::: Records provided
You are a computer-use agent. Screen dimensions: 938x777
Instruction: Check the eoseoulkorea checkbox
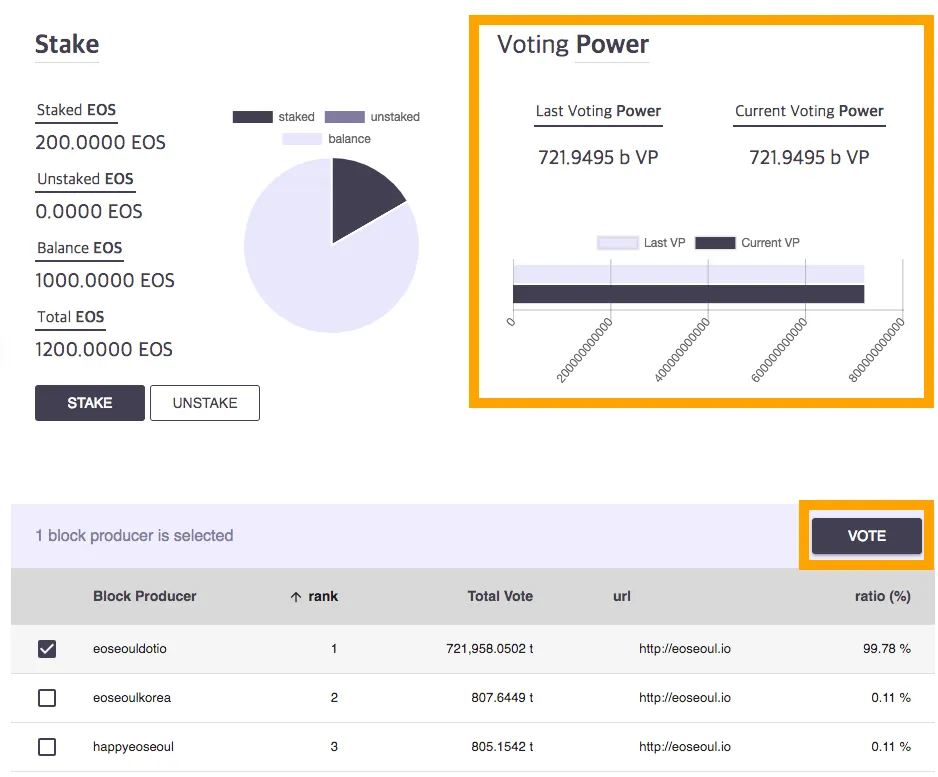point(47,698)
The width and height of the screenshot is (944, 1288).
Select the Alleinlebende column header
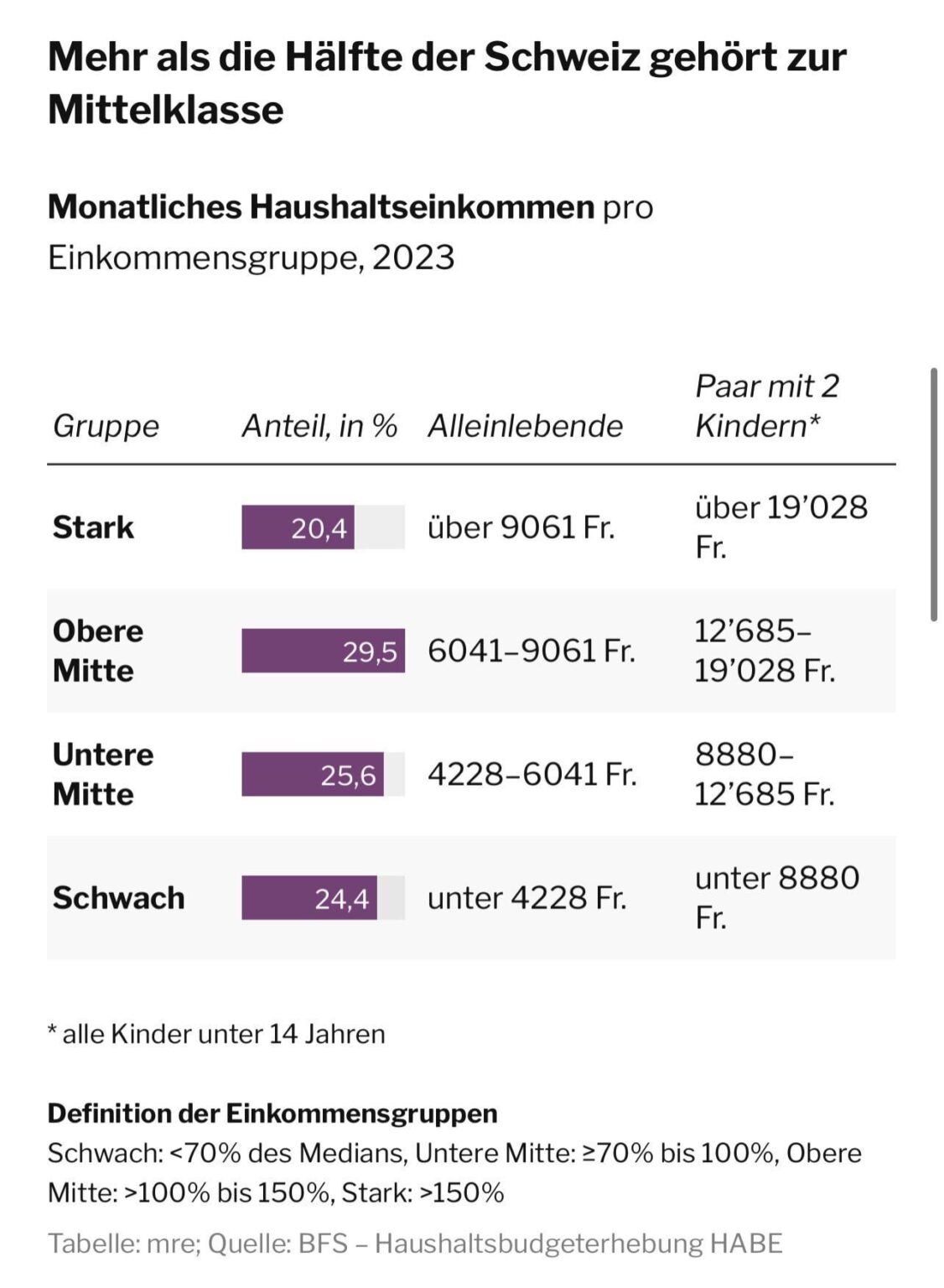(x=526, y=426)
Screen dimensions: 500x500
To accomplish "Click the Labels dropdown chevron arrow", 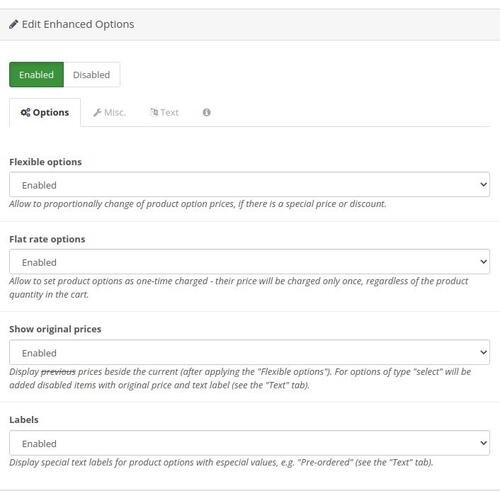I will 483,443.
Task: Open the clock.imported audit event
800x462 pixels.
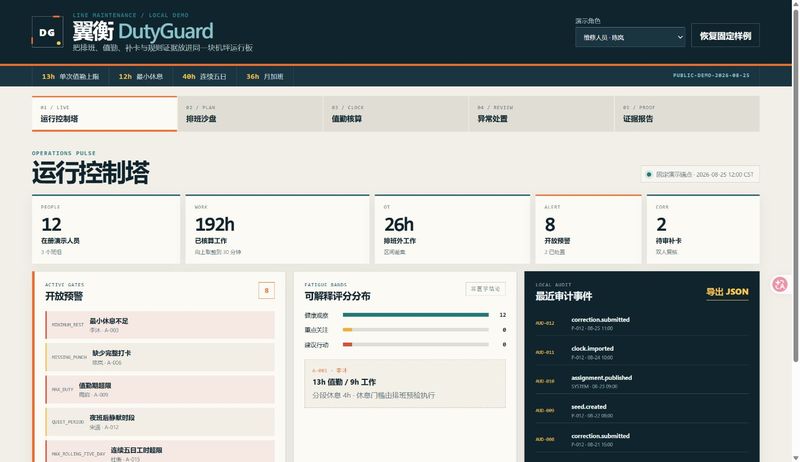Action: [x=641, y=352]
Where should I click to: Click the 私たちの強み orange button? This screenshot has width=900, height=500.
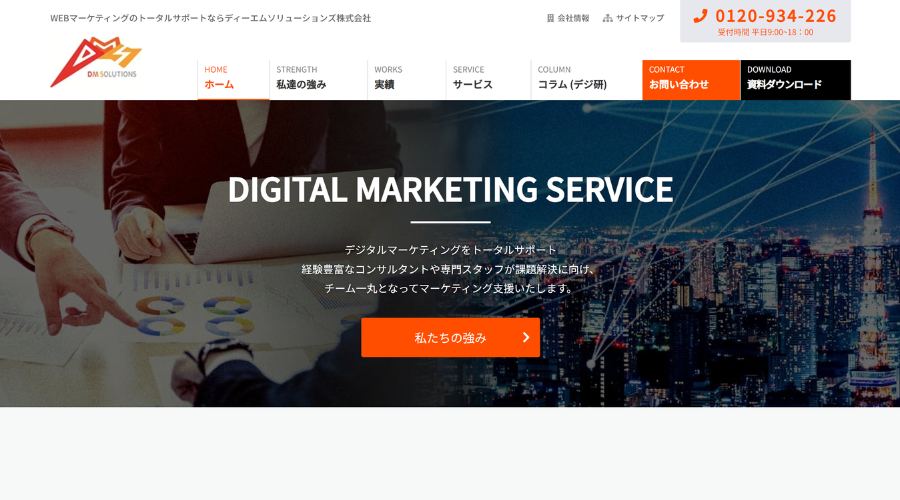click(x=451, y=338)
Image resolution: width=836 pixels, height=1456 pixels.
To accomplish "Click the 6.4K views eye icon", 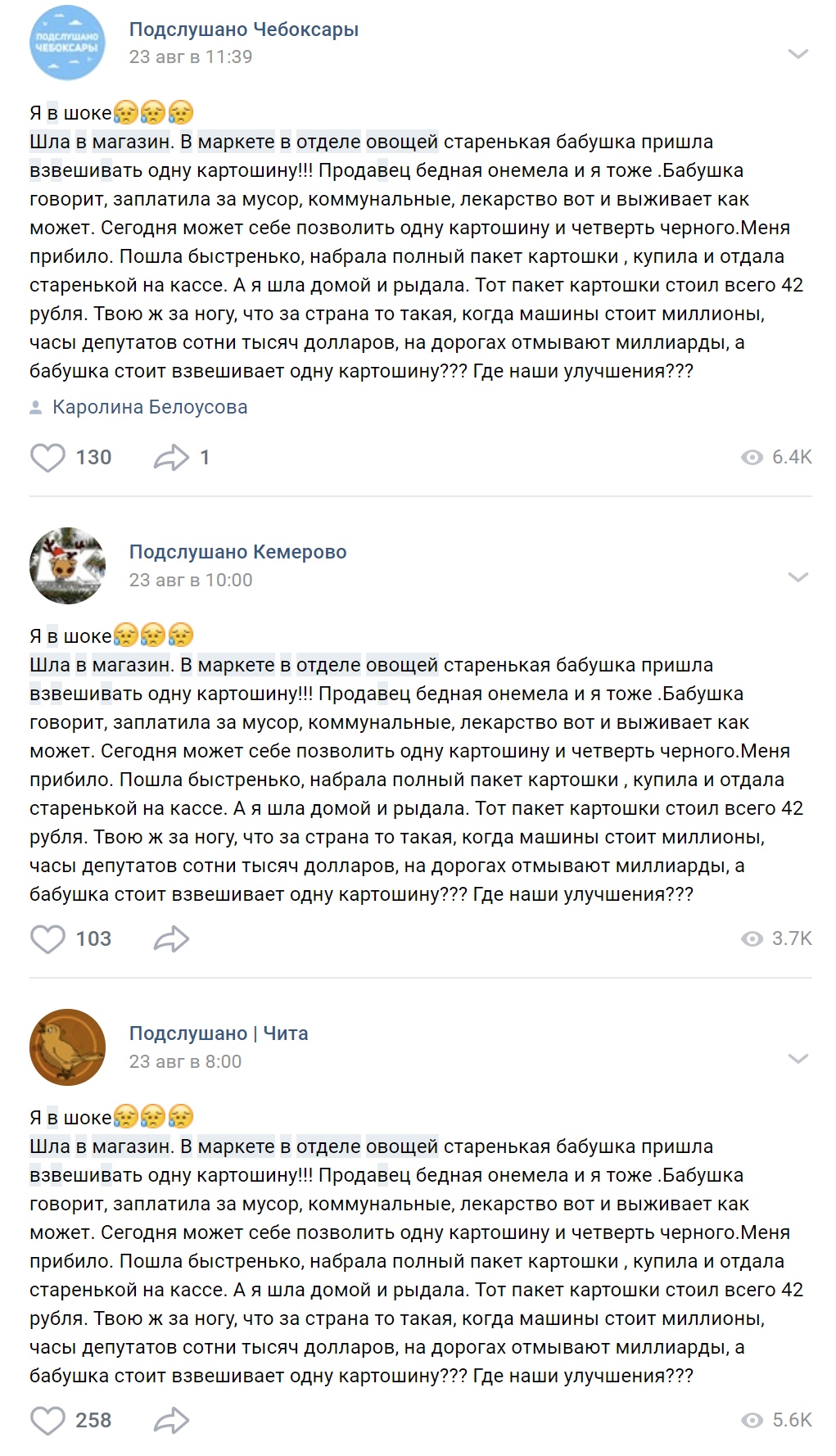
::::::
## Task objective:
Copy the rows above word for word, from the line containing "Image resolution: width=836" through the end of the rows, and leave out the pictures.

## Written answer:
Image resolution: width=836 pixels, height=1456 pixels.
To accomplish "Click the 6.4K views eye icon", 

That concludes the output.